→ **Exercise prompt**
Reproduce without change the lines in the material below that run from the one with "Refunds (178, 2060)" to the end, and nothing more.

→ **Input data**

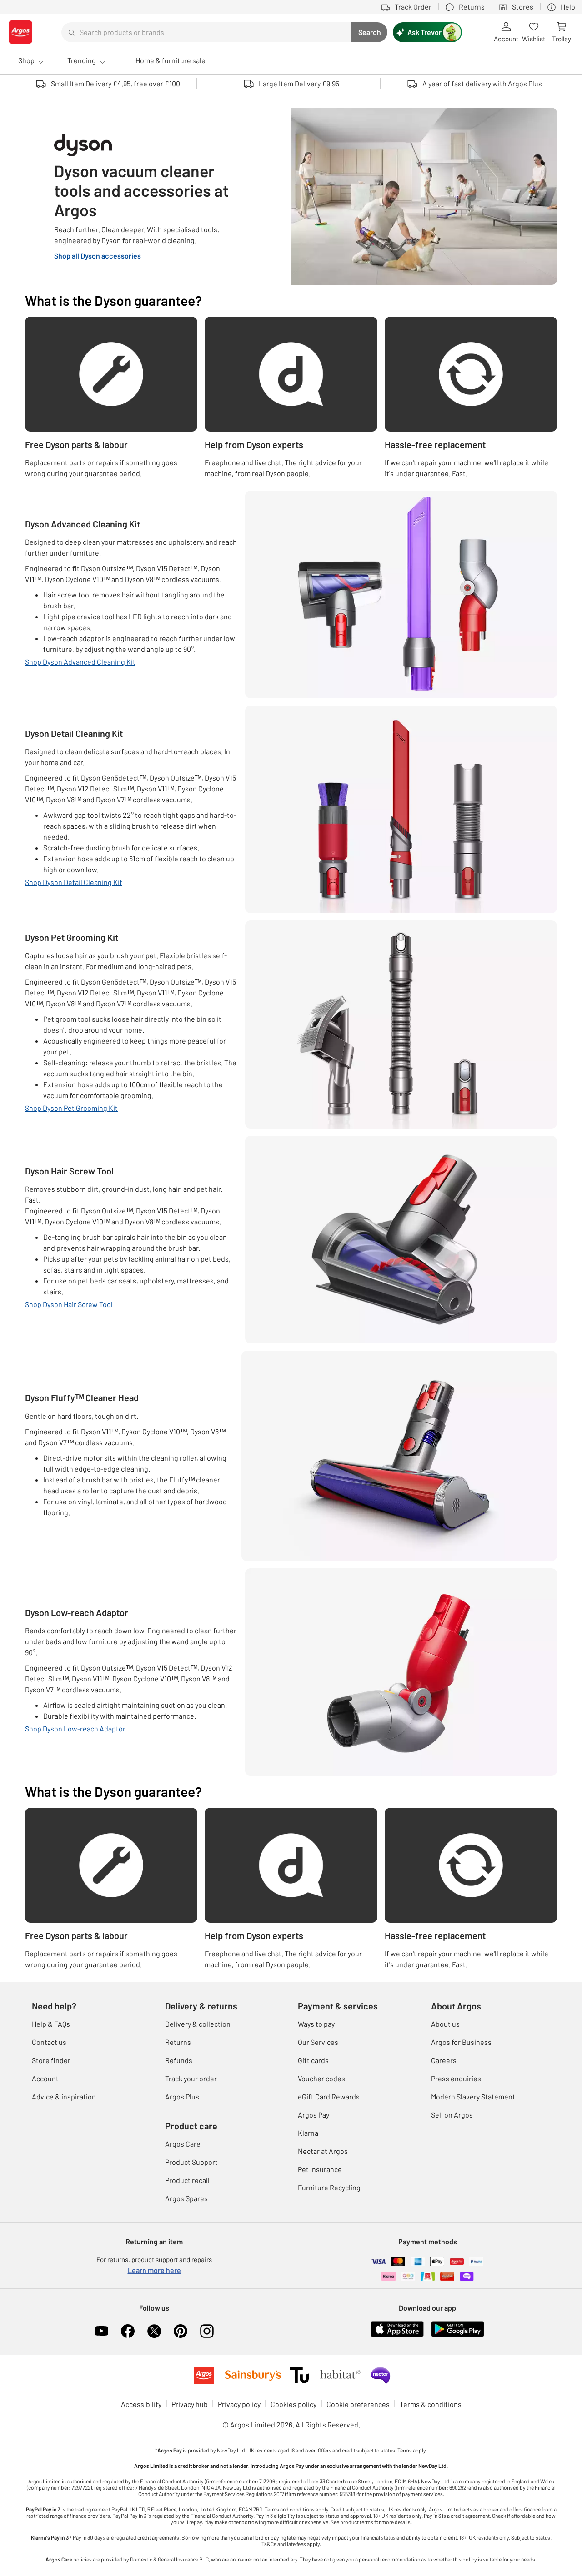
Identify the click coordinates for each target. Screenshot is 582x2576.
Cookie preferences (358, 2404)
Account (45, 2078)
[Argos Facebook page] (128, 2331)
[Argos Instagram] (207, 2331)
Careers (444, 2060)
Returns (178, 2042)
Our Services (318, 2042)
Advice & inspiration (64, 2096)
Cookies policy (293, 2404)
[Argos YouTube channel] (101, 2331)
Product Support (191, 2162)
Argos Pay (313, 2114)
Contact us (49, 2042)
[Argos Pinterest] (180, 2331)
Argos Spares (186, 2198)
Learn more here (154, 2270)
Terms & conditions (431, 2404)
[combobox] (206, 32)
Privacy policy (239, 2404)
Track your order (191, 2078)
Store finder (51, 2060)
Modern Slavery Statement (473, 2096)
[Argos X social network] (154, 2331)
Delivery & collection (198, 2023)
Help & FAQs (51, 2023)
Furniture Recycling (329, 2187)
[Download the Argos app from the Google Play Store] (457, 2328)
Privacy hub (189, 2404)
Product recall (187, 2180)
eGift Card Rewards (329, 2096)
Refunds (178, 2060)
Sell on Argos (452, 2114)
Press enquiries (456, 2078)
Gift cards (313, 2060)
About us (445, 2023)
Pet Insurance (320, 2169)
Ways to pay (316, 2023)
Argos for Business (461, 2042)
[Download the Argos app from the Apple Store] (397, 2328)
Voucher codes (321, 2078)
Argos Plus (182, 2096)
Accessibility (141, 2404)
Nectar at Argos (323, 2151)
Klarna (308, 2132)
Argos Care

→ **Written answer**
Refunds (178, 2060)
Sell on Argos (452, 2114)
Press enquiries (456, 2078)
Gift cards (313, 2060)
About us (445, 2023)
Pet Insurance (320, 2169)
Ways to pay (316, 2023)
Argos for Business (461, 2042)
[Download the Argos app from the Apple Store] (397, 2328)
Voucher codes (321, 2078)
Argos Plus (182, 2096)
Accessibility (141, 2404)
Nectar at Argos (323, 2151)
Klarna (308, 2132)
Argos Care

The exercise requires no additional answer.